Pixel coordinate grounding data
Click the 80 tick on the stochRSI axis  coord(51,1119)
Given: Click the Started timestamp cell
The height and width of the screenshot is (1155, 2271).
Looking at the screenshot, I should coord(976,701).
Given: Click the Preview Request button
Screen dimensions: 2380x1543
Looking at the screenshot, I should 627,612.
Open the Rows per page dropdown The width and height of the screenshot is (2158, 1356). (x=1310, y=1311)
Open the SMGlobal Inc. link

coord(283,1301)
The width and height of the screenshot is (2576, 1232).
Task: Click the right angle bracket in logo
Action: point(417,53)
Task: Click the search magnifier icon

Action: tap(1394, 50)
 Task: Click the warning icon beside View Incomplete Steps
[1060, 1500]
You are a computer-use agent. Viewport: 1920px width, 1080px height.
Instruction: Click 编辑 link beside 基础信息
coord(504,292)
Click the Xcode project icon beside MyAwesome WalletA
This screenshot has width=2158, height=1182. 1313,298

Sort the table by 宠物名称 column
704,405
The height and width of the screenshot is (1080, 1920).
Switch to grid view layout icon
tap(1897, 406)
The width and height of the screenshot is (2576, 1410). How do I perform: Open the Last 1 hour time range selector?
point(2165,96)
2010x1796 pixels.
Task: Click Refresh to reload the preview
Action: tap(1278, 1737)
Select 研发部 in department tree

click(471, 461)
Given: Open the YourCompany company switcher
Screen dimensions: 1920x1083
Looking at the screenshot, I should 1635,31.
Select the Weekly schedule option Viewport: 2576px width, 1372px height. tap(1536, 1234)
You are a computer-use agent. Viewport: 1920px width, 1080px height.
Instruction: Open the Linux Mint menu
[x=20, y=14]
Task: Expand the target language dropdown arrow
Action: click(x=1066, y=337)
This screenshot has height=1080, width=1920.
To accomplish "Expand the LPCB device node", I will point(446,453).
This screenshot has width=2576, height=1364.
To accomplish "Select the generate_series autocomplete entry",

### About this exercise
Please state the number of lines in the data above that hold the word "accomplish", without any other text.

### Task output
2